N’essaie pas de changer les gens
Je sais que tu détestes cette phrase. Tu voudrais qu’avec le temps, ton copain arrête de boire, qu’une de tes amies aille au bout de ses projets et que tes proches reconnaissent ta valeur. C’est donnant donnant, te dis-tu. En couple, tu échanges un peu de ta liberté contre la liberté de l’autre et tu entretiens l’illusion que c’est ok. Non, ce n’est pas comme ça que ça fonctionne. Parce qu’à force de t’amputer d’une partie de toi pour correspondre à l’autre et de demander la même en retour, vous allez vous aliéner. Quand on ne se reconnaît plus, on n’a plus l’énergie du don et ça capote. Ce qu’on aime chez quelqu’un quand on tombe en amitié ou en amour, c’est sa liberté. Je sais que de ne pas pouvoir changer les gens, c’est très dur à admettre. Il y a une sorte de fatalité qui te ronge l’estomac. « Alors il faut déserter ? Abandonner ses convictions ? » Oui. Parfois, c’est la seule alternative. Accepter cette idée, c’est la meilleure manière d’apprendre à aimer en restant soi, sans compromission. N’essaie pas de changer les gens.
Sois douce avec toi-même
La détermination n’est pas nécessairement un combat à mener. Tu peux être persévérante dans la douceur, réaffirmer sans cesse ce que tu crois juste sans t’énerver ou sans exiger que ce soit instantané. Je connais ton extrémisme, ton esprit critique aiguisé et l’énergie qui bouillonne en toi. Canalise tes déferlements d’humeur dans des domaines passionnants où il va être difficile d’exceller. Tu ne pourras en effet pas faire disparaître tes émotions négatives, comme la colère sourde qui hurle en toi quand c’est injuste. Par pitié, ne crois pas qu’il s’agit de ta personnalité. Dispose ta gloire dans la nuance, la justesse et le plaisir que tu t’octroies. Avance pas à pas et quand tu recules, ne stigmatise rien.

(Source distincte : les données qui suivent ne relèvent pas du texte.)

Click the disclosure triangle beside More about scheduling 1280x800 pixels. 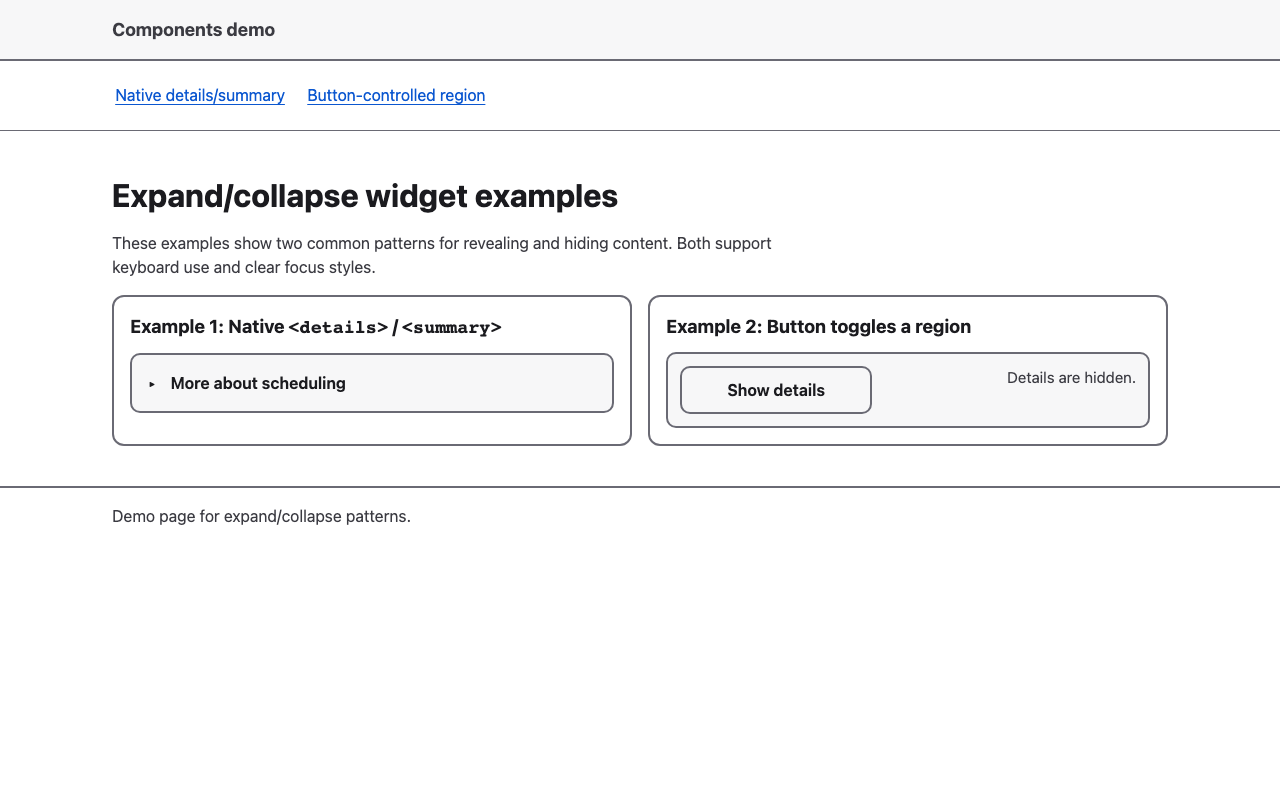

Tu auras des centaines d’autres occasions de te rattraper ou de ne plus être intéressée par ce qui t’obsédait. Fais attention à ton véhicule de chair et de sang, c’est avec lui que tu traverseras l’existence d’un bout à l’autre. « Apprends à t’aimer toi, t’es quelqu’un de spécial, spécial c’est suffisant, pas besoin de s’la jouer originale » comme le dit Barbara Pravi. Sois douce avec toi-même.
Ne te fie pas aux apparences
Je te vois arriver à tes compétitions d’équitation au milieu des chevaux impeccablement toilettés, des strass et des paillettes. Tu es impressionnable. L’habit pourtant ne fait pas le moine. À chaque fois le classement final te surprend, mais à chaque fois tu recommences à douter de tes capacités. Au cours de ta vie, tu vas te rendre compte que ceux qui payent le moins de mines seront les plus surprenants. Tu vas t’acoquiner avec des prétentieux, qui vont te faire croire que tu es grandiose et que la vie qui t’attend n’est pas celle du commun des mortels. Tu seras prétentieuse, c’est courant à ton âge. Mais ceux qui ne font pas de bruit vont tracer leur route pendant que tu vas devoir encaisser de lourdes désillusions. Tu vas beaucoup apprendre, mais ça va faire très mal. Ça va briser tes croyances les plus profondes, celles sur lesquelles tu as bâti ton identité et il y aura des moments où tu ne voudras plus être de ce monde. Ça ira à la fin, rassure-toi. Cependant, si tu arrives déjà à voir au-delà des écrans de fumée qui te charment, tu gagneras un temps précieux pour avancer vers ce qui te correspond vraiment. Ne te fie pas aux apparences.
Fais ce que tu aimes
Ton esprit est très stratégique. Tu te mets des filets de sécurité à n’en plus finir dans l’attente d’un plus tard idyllique. Simultanément, ta vie n’a pas encore commencé et tous les possibles sont disposés devant toi. Résultat ? Tu te disperses et tu combles à la dernière minute les manquements et les loupés. Tu fais tout en même temps et tu le fais plutôt bien. Le problème, c’est que quand le niveau s’élève dans un secteur, tu es obligée de t’y consacrer et de mettre en pause ce qui te fait vibrer. Tu optes pour le secteur qui va te rapporter le plus d’argent, un statut, une réussite sociale. Arf, ce n’est pas une bonne stratégie, crois-moi. L’énergie, tu le verras, n’est pas illimitée. Quand on a dilapidé l’enthousiasme qui nous restait pour faire plaisir aux autres ou pour sauver les apparences, on s’en veut. Alors que, faire ce que tu aimes te donnera l’énergie d’avancer, quelles que soient les galères qui se présentent à toi. Fais ce que tu aimes.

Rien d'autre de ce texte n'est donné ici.